**To do**: According to the court opinion, on what date did the petitioners publish the article written under Ricardo de Leon's by-line? Please give the date.

**Article**:
The petitioners, Village Voice, Inc., a weekly New York newspaper, and its editor Daniel Wolf seek an order quashing a subpoena duces tecum.
This subpoena duces tecum was issued, served, and made returnable November 1, 1971 at a time when indictments stemming from the Tombs riots, hereinafter referred to, were on the trial calendar of this court in Part 42 thereof. The indictments have since been marked ready for trial.
On November 5, 1970, approximately three months after the Tombs riots had ended, the petitioners published an article entitled “ Rebellion in the Tombs ”, allegedly written under the 1 ‘ by-line ’ ’ of Ricardo de Leon, an inmate, who, along with other *257inmates, was indicted for kidnapping, coercion and other crimes allegedly committed during the riots.
In preparing the prosecution’s case, the District Attorney served the said subpoena duces tecum demanding the original manuscript of the said article by the defendant de Leon.
Petitioners, in moving to quash the said subpoena, contend that to require the production of the said manuscript infringes upon the freedom of the press as guaranteed by the First Amendment, and that ‘ ‘ if persons interviewed know that the information they supply to newsmen is subject to subpoena meaningful information simply will not be provided and, secondly, that section 79-h of the Civil Rights Law (L. 1970, ch. 615) confers upon newspapers and professional reporters a privilege to refuse to disclose or surrender the manuscript herein referred to.
From the affidavits submitted by petitioners, it appears that the said manuscript Was transmitted during the Tombs riots to Mrs. Mary Breasted, then a reporter for the Village Voice assigned to investigate and report on the disturbances in the city prisons during the summer and fall of 1970. Upon receipt of the manuscript it was edited and then published in the Village Voice as stated. Mrs. Breasted in her supporting affidavit states “ the manner in which I received the manuscript was confidential, and I am confident that the sole reason I was able to obtain the manuscript was that I was trusted by the inmates as a result of the relationship I had been able to establish and as a result of the publication of my earlier articles. There is no question in my mind that the inmates gave me information convinced that I would completely protect their confidence in using this information solely for the purpose of the publishing of news.”

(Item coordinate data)
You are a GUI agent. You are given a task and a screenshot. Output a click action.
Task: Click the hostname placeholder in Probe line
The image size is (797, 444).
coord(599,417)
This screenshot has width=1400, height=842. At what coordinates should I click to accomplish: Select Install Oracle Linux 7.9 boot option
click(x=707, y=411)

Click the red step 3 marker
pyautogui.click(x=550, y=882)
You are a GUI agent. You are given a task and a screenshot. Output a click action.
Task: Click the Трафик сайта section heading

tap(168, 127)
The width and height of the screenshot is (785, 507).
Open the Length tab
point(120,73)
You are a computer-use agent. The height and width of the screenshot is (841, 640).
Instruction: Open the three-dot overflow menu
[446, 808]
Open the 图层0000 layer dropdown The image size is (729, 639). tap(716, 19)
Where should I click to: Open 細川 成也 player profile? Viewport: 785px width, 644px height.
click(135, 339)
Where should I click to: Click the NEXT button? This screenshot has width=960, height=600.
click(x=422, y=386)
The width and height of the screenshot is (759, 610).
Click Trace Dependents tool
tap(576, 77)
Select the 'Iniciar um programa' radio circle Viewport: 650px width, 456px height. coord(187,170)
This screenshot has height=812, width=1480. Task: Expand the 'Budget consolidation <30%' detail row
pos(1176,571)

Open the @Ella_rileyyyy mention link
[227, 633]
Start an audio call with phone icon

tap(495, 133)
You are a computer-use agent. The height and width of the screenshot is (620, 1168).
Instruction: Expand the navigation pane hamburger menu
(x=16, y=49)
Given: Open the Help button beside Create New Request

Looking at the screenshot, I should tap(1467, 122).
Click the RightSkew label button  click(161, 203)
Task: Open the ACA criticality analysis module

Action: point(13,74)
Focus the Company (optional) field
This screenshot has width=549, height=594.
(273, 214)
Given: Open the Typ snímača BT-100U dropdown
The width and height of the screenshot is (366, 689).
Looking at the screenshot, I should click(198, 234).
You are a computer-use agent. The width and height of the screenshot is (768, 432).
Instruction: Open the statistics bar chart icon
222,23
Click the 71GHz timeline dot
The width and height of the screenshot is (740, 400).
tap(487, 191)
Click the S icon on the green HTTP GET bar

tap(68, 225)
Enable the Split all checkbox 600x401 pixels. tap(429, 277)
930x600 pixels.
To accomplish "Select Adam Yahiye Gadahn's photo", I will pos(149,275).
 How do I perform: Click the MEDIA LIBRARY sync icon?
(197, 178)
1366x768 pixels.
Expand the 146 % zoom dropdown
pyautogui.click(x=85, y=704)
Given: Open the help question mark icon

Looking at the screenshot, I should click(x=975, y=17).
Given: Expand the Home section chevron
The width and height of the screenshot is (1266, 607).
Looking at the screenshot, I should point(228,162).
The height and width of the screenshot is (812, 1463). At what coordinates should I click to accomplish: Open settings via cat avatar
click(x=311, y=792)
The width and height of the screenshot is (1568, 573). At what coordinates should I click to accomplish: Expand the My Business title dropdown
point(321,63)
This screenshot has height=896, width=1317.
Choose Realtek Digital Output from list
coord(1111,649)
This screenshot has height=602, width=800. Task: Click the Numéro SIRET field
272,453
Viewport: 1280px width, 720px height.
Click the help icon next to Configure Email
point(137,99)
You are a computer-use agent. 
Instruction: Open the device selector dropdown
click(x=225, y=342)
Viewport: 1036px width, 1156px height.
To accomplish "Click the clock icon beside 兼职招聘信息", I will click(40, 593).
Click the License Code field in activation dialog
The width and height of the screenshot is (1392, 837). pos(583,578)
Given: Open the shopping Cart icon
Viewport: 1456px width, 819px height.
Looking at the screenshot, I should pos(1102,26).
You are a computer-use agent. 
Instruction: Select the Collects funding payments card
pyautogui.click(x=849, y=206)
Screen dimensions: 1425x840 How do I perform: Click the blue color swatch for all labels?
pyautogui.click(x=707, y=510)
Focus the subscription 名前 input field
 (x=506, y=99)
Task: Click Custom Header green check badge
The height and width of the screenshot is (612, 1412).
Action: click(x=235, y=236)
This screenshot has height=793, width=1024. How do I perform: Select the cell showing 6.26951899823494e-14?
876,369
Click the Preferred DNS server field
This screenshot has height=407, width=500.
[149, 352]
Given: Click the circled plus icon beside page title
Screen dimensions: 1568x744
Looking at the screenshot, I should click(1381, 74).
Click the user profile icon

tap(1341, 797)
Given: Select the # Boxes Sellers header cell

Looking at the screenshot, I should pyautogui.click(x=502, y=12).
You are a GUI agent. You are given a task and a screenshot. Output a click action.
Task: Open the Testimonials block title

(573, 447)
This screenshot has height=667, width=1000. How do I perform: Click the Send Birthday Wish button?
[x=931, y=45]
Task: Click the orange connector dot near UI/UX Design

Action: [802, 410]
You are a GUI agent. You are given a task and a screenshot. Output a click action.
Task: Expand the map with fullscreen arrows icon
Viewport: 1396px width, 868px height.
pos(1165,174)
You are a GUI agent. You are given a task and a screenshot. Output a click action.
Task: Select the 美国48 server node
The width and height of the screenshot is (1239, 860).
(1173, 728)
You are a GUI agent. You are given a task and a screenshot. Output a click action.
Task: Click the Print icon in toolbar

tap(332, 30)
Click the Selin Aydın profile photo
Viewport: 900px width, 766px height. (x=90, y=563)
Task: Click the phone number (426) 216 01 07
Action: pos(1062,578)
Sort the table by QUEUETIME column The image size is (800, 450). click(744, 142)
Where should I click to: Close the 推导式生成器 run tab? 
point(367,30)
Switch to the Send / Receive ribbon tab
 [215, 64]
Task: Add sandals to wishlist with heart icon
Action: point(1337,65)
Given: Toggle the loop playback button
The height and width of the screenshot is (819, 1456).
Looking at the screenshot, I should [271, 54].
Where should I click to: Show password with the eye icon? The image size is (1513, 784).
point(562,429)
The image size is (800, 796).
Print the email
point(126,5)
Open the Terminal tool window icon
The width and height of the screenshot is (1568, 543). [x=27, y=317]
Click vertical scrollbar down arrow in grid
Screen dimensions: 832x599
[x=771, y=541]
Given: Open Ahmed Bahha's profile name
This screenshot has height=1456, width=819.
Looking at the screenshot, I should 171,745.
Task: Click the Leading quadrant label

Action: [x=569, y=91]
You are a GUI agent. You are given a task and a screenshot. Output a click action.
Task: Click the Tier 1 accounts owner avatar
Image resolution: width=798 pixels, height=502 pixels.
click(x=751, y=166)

**Complete answer**: November 5, 1970